Mark 4:26-29: When Christ Dies There Will Be Strange Fruit

26 And he said, “The kingdom of God is as if a man should scatter seed on the ground.27 He sleeps and rises night and day, and the seed sprouts and grows; he knows not how.28 The earth produces by itself, first the blade, then the ear, then the full grain in the ear.29 But when the grain is ripe, at once he puts in the sickle, because the harvest has come.”


Fridays open hours at my church—a simple affair with coffee, wi-fi, tables, lunch, music, crafts, and a sign out front telling people to come in--are a kind of homecoming for me. Monday through Thursday I listen, I pray, I talk, I plan, I wonder. I go places, I meet people, I say things. But Fridays I offer—my time, my self. I plant myself in one place.


Fridays aren’t a separate thing, they are the fulfillment of the weeks’ prayers and plans and conversation. The plans you’ve made are there in front of you, and so are the people you’ve prayed for, and the conversations you’ve wanted to have. Monday through Thursday is the seed, Friday is its strange harvest.
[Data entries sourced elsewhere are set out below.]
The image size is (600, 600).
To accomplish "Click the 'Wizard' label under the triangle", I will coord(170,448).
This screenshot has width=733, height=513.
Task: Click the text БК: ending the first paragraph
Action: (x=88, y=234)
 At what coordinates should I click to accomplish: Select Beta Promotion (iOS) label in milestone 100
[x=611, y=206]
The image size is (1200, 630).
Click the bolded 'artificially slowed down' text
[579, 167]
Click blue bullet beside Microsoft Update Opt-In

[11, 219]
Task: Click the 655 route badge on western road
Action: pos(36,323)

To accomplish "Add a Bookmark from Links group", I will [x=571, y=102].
In this passage, there is a seed that is sown, that bears, in its own time, and in it’s own way, a the strange fruit of a strange kingdom. In the gospel of John, Christ refers to himself as the grain of wheat that falls into the earth and dies, bearing fruit. In such moments, Christ makes it clear the Gospel is not a program or a set of instructions: it is Christ’s gracious offer of Himself. When Christ dies, strange things will grow.


This life, this life offered to us, this life laid down for us, bears out its own strange logic to us, in us, its own strange trajectory. Christ's life in us is born through hearing, deepened in prayer, and established by offering.


Protestant though I am (living by grace alone through faith alone), I’m reminded there is, indeed, an offering we make, and obedience that is the fulfillment of Christ’s own offering, an obedience wrought and furnished by His. This is a time, a moment, when Christ dying for you becomes you dying with Christ.


Such logic is strange, the first priority of a Christian’s life is not to imitate Christ but to depend on Him. The rich and precious flower of our dependence on Christ is an obedience to him: those rare and beautiful moments when which the small, humble offering of ourself participate in and briefly manifest the joy and power of Christ’s own gracious offer of Himself.


But such small, humble offerings cannot be coaxed from the earth. Such obedience, such dying to self, such extending of the kingdom by laying down ones life, cannot be cajoled or commanded.


It is a fruit, a harvest fulfilled and established only through vigilant hearing, and gentle and consistent prayer. We depend on Christ through hearing and prayer so that, in its own time, a strange and specific obedience might be offered.


There are a few rare moments, when I am sure, beyond a shadow of a doubt, that an obedience has been offered in my life, or should be offered.


A small man comes to our open hours. His clothes are frayed and worn. His face haggard. He is young (early 30’s?) and small. He has never been here, he is nervous. He gets coffee and notices we are doing a craft. His eyes light up. He asks me if we have pastels. He explains what he means. He takes out his phone, shows us pictures he’s drawn.


“When I lived by the river,” He says, “I drew this.”


They are pictures of flowers. Perhaps it is not a great picture. But it is, in some strange way, a beautiful one.


He asks me if we have pastels to draw with. I say no.


But I tell him next week, we will.


He smiles.


He has, of course, in sitting here, in stopping in, in taking offer his winter jacket and showing us his pictures, made himself vulnerable. It was only later that it dawned on me: pastors have been asked to touch the most vulnerable, and people's vulnerability must be respected as sacred.


This week he will be prayed for, I will see his pictures again in my mind. I will bury Christ’s promises deep in my heart through listening. Pastels will be prepared. An offering will be made. An obedience will be offered. Coffee and pastels for a new friend.